From the entries below, reproduce exactly the line containing "Where should I click to: Click Opera", the line containing "You are a computer-use agent. The image size is (1389, 868).", and every line in between, with nothing added.
== The data
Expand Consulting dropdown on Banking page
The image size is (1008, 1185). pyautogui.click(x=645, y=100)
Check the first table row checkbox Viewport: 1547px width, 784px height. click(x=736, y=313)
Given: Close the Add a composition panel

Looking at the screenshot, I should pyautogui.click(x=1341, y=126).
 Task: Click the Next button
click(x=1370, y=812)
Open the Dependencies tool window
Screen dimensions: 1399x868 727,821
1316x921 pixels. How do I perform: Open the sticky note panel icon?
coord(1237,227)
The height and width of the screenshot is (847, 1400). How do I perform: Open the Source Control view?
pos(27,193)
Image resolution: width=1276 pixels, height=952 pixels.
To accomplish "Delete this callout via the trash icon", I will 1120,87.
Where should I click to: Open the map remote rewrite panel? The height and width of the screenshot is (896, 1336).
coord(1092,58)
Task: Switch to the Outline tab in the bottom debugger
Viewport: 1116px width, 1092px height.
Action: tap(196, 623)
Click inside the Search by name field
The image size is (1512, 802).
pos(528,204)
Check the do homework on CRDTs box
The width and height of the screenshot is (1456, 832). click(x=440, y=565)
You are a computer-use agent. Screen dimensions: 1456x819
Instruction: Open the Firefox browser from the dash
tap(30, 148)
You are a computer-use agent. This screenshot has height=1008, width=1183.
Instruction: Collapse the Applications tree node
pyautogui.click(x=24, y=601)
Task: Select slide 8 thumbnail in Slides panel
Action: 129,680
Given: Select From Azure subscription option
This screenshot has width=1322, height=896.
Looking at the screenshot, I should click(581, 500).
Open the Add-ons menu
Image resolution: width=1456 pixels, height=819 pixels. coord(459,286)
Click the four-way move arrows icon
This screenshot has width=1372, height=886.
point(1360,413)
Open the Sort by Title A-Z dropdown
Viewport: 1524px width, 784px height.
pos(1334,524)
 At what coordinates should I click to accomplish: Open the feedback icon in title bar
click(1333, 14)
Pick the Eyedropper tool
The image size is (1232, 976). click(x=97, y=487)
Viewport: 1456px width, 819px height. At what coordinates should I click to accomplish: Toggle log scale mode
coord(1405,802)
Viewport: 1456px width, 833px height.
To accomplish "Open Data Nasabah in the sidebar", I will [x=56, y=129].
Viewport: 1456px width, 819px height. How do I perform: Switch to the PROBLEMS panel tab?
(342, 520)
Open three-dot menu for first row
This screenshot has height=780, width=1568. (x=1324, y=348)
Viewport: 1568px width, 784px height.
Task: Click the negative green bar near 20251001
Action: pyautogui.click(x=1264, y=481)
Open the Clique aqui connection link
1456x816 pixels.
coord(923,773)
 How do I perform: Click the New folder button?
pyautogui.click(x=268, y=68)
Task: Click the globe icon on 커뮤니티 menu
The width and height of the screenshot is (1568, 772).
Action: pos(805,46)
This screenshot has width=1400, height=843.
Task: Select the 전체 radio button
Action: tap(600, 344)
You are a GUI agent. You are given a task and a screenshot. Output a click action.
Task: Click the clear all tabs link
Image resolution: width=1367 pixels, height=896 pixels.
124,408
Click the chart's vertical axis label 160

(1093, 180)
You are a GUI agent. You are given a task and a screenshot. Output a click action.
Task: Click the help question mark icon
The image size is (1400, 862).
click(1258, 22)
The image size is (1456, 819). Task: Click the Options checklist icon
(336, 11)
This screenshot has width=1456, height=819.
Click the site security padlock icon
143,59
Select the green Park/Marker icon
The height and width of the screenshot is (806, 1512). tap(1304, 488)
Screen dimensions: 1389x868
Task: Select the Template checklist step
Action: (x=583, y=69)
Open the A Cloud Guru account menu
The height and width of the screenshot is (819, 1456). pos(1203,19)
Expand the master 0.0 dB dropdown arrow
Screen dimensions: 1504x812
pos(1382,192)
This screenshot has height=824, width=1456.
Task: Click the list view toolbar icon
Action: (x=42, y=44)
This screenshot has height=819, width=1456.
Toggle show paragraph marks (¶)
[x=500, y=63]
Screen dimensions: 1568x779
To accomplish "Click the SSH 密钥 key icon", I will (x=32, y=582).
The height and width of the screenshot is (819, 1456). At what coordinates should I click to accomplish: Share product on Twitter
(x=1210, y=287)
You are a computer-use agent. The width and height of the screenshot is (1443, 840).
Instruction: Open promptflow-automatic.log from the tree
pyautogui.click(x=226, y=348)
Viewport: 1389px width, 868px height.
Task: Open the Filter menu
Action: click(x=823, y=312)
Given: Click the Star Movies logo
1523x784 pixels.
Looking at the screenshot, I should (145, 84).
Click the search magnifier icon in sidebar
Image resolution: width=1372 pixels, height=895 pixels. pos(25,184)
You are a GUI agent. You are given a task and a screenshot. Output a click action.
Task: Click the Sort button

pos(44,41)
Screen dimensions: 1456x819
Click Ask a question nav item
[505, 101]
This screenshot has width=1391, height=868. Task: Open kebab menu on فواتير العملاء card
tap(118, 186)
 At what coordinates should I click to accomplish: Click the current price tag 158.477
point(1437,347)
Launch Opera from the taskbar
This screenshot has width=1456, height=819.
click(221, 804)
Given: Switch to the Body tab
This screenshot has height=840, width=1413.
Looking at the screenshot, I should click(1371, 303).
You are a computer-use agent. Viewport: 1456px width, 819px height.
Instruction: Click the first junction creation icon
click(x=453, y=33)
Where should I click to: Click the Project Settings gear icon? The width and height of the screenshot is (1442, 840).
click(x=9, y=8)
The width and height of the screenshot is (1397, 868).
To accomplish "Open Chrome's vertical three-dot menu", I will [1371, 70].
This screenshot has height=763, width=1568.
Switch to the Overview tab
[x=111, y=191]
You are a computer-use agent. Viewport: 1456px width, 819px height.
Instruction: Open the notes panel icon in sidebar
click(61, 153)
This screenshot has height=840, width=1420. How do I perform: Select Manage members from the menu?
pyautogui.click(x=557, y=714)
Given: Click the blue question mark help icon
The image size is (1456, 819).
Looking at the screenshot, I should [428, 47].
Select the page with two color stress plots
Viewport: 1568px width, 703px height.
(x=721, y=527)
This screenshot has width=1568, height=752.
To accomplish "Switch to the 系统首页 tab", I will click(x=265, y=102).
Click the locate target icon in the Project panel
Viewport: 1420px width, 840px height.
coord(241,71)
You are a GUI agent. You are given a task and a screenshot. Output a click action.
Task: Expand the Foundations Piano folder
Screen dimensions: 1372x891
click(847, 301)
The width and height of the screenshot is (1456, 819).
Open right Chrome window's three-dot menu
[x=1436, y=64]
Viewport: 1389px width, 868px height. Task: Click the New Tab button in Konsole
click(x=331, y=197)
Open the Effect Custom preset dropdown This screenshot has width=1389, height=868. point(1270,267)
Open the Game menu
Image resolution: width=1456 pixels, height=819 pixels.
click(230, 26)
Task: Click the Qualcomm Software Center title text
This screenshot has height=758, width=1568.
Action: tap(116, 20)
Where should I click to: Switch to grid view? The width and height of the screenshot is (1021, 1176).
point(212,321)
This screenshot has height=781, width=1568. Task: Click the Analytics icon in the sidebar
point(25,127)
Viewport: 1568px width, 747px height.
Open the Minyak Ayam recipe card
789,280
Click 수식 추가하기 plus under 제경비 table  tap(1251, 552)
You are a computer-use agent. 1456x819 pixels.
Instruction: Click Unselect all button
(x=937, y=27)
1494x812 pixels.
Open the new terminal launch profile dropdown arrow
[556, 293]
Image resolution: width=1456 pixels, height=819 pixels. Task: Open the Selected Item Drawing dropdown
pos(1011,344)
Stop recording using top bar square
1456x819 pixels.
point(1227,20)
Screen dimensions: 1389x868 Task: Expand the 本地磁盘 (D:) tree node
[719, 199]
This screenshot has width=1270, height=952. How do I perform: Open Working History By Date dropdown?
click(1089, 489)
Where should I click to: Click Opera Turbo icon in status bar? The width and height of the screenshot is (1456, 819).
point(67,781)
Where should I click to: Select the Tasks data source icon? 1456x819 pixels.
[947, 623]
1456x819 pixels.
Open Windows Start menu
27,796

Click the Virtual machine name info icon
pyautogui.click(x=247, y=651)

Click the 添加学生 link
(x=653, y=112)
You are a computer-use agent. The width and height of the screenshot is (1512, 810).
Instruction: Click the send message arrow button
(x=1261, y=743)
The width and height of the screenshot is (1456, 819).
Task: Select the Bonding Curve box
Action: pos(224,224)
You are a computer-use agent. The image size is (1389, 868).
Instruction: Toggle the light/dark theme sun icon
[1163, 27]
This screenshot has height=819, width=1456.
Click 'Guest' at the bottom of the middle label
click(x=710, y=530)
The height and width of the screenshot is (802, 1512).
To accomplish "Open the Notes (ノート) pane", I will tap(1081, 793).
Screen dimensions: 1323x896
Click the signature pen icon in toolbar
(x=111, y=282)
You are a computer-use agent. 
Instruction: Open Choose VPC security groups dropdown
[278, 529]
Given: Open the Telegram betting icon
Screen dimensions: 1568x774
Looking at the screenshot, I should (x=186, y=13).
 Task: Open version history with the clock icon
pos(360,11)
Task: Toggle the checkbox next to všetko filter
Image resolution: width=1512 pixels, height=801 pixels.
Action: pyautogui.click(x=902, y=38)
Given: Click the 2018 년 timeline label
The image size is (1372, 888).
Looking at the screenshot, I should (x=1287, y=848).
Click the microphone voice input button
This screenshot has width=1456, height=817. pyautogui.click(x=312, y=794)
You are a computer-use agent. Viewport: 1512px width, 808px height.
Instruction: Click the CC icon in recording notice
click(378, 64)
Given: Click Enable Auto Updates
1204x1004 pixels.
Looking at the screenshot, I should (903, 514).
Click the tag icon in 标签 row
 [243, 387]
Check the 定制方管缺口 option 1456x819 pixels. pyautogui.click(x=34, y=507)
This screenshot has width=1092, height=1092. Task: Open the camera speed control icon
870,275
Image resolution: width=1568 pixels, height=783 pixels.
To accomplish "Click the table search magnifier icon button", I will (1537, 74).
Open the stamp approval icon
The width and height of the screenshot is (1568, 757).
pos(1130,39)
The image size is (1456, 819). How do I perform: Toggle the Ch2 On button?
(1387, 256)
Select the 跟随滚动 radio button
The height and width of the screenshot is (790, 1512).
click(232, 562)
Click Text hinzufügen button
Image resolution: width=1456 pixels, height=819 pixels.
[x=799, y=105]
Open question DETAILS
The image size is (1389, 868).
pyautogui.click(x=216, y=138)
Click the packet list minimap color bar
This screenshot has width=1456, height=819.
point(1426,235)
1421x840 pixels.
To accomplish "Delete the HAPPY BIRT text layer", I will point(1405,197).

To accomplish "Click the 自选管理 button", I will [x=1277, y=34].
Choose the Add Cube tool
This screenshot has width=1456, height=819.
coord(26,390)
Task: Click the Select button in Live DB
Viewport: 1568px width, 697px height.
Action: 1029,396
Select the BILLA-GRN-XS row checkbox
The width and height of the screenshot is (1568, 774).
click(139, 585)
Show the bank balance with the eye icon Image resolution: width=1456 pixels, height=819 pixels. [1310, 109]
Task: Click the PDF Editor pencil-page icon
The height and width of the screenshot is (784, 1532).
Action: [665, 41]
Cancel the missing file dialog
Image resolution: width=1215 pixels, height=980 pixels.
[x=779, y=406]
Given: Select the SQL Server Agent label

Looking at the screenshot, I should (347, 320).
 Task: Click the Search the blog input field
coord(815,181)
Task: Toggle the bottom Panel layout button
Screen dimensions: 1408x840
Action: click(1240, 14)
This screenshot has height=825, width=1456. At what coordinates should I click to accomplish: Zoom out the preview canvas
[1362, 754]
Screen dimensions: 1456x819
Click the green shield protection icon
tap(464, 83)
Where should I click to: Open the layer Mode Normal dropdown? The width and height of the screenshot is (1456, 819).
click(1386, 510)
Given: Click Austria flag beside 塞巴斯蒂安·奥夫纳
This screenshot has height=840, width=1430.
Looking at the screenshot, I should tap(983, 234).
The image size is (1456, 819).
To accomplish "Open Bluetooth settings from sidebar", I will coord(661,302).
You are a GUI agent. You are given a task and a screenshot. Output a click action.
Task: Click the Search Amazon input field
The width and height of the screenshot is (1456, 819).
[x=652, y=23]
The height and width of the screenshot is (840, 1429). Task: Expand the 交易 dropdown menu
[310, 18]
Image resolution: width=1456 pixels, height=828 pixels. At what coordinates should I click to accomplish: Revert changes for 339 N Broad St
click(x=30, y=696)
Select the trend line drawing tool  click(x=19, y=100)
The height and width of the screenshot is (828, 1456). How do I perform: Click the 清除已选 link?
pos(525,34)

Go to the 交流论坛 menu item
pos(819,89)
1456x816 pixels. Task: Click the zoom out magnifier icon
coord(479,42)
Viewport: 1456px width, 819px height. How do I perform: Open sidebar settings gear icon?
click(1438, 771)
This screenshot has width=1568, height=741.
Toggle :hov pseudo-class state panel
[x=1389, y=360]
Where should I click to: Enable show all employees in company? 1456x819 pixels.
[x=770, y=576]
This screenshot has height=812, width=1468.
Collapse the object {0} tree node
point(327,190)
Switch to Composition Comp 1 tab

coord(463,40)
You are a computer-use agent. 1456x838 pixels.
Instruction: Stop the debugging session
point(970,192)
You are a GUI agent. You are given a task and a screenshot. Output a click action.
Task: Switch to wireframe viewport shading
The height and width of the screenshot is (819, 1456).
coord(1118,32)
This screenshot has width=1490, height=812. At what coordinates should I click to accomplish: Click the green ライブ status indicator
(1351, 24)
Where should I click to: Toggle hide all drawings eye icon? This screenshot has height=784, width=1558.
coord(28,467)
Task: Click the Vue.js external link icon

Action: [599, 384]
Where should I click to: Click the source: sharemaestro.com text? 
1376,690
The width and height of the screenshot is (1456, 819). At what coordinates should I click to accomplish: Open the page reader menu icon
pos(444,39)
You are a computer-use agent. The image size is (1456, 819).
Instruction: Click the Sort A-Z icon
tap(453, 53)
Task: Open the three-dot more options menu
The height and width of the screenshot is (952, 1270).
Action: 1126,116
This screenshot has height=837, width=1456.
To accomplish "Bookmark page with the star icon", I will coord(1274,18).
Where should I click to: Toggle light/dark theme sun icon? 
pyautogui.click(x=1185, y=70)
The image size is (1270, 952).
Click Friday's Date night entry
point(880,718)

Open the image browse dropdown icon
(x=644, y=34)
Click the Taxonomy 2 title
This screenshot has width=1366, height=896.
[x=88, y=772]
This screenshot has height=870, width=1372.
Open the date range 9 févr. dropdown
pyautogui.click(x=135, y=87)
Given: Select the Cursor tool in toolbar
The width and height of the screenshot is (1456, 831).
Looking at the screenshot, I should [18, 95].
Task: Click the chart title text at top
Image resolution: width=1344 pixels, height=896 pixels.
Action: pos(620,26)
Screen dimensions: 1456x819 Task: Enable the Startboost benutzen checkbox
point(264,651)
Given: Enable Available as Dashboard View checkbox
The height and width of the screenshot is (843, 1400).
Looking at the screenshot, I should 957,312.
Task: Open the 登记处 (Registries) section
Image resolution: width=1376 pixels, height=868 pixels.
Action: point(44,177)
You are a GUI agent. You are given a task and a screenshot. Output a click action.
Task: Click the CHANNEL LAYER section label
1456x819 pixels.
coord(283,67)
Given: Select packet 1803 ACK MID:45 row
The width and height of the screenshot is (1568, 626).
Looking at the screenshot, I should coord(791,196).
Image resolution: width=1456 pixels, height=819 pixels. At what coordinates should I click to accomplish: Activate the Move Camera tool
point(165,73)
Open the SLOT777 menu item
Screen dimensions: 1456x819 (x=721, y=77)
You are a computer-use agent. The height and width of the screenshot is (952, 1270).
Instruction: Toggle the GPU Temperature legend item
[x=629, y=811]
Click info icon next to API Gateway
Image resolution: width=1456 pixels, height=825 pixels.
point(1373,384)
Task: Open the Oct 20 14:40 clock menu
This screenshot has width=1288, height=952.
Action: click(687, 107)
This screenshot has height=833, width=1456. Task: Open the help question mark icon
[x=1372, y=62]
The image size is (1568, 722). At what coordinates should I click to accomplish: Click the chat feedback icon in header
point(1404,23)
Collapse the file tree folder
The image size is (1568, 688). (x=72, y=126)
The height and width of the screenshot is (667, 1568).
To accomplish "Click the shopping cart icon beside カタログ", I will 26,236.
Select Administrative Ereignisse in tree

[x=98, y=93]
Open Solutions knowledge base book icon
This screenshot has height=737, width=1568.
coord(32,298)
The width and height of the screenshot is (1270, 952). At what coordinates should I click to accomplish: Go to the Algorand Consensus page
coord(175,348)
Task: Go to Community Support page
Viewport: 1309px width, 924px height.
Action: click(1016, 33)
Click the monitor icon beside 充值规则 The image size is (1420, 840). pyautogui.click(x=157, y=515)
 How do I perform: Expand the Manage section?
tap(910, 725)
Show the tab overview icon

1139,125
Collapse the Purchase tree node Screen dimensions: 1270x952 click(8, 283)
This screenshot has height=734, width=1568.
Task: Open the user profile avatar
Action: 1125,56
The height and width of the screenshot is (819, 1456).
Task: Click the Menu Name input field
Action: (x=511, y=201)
====
• **Task solution**:
Where should I click to: Click Opera Turbo icon in status bar? The width and height of the screenshot is (1456, 819).
point(67,781)
Where should I click to: Select the Tasks data source icon? 1456x819 pixels.
[947, 623]
1456x819 pixels.
Open Windows Start menu
27,796

Click the Virtual machine name info icon
pyautogui.click(x=247, y=651)

Click the 添加学生 link
(x=653, y=112)
You are a computer-use agent. The width and height of the screenshot is (1512, 810).
Instruction: Click the send message arrow button
(x=1261, y=743)
The width and height of the screenshot is (1456, 819).
Task: Select the Bonding Curve box
Action: pos(224,224)
You are a computer-use agent. The image size is (1389, 868).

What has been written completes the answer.